Par chance, la Loi sur la protection du territoire agricole existe. Selon le géographe, elle est somme toute assez efficace. Mais l’étalement urbain poursuit sa course inexorable vers la périphérie, «même dans un contexte de croissance démographique plutôt lente», remarque-t-il. Des chercheurs américains ont en effet démontré qu’il n’y avait pas de corrélation entre la croissance de la population et les pressions urbaines.

«On associe à tort l’étalement urbain uniquement à la construction résidentielle, explique M. Marois. Mais il n’y a pas que ça. Songez à tous ces centres commerciaux et aux infrastructures associées, comme les routes, les autoroutes, les réseaux d’aqueduc… Depuis 20 ans, l’augmentation de la superficie commerciale est exponentielle dans la région de Montréal. Cette réalité justifie pleinement le maintien de la Loi!»

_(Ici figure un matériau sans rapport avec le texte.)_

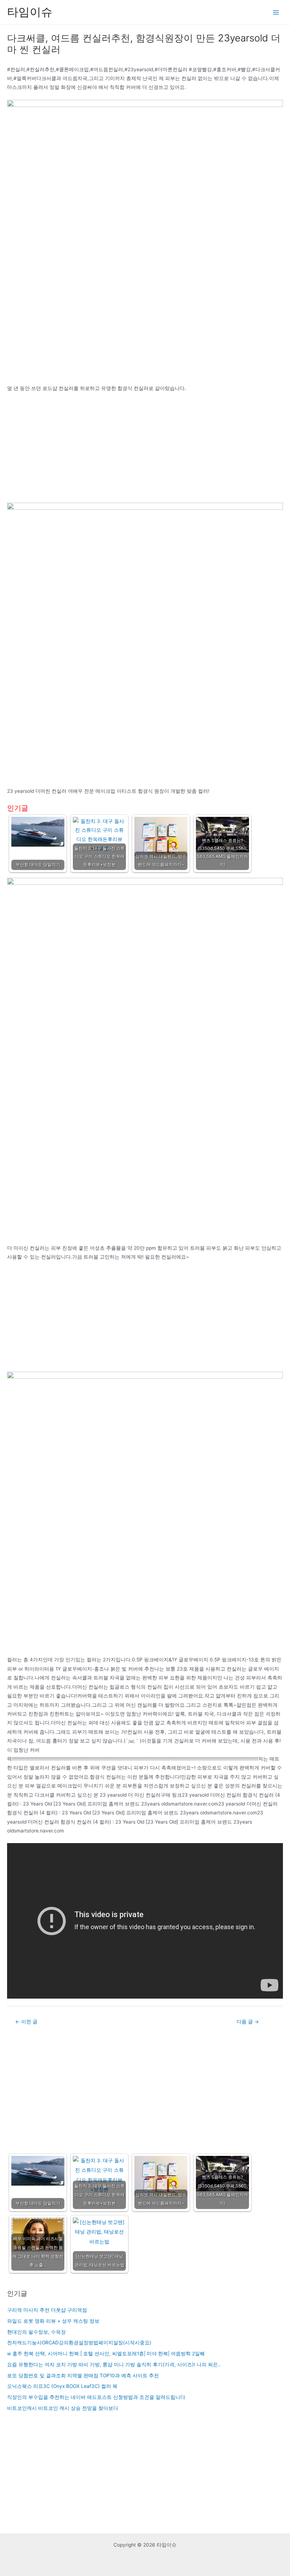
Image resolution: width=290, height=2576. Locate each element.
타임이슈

Rats des villes… et des champs?
Paradoxalement, l’agriculture périurbaine a su résister jusqu’à présent aux assauts des villes justement en raison de la proximité urbaine. «Nous sommes des complices, déclare Claude Marois. L’agriculteur a besoin de la ville pour écouler ses produits. L’urbain a besoin de l’agriculteur et de la campagne pour trouver des aliments frais.»

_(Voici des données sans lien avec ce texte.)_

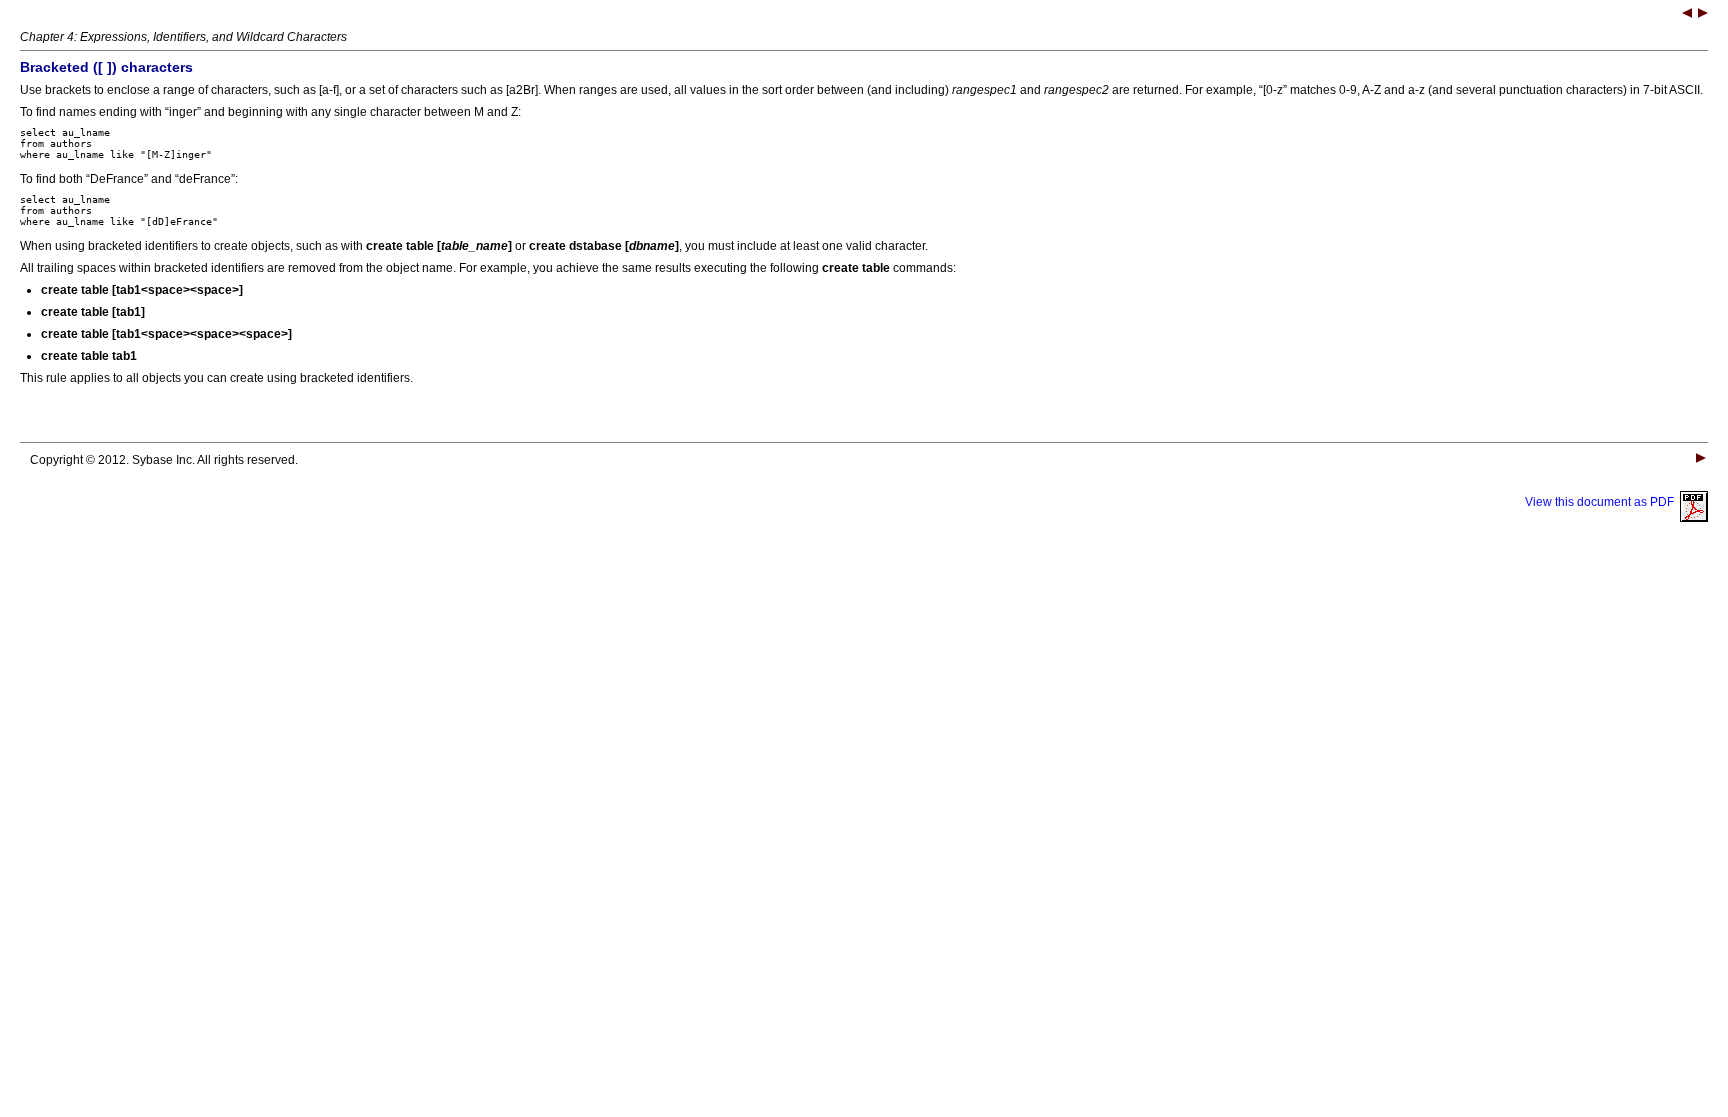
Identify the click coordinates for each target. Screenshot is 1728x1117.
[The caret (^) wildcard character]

Le virage au vert qui s’effectue depuis quelques années redonne ses lettres de noblesse à la campagne, à preuve la popularité des marchés publics permanents ou temporaires, des paniers de légumes biologiques, des foires gourmandes, des festivals de toutes sortes et des cueillettes de fruits.

L’agrotourisme est d’ailleurs l’une des manifestations directes du rapprochement entre les ruraux et les urbains. Dans ses recommandations à la Commission, le géographe souligne l’importance de la promotion de cette activité aussi ludique qu’éducative. «Plusieurs enfants n’ont jamais visité de ferme, alors qu’on en trouve plusieurs à une demi-heure de route de Montréal», s’exclame-t-il. Le rôle de l’agriculture périurbaine dépasse donc largement sa fonction première de production alimentaire. Ces territoires sont devenus des espaces de convivialité aux multiples vertus, qu’elles soient pédagogiques, sociales ou même thérapeutiques. «Certaines fermes font de la réinsertion sociale», observe M. Marois.

Par la force des choses, «l’agriculteur acquiert un statut important dans la société avec de nouvelles responsabilités et des attentes sociétales qu’il ne peut assumer seul, compte tenu de ce lourd fardeau», conclut le professeur dans son mémoire. La solidarité entre ruraux et urbains s’impose ainsi plus que jamais, estime Claude Marois.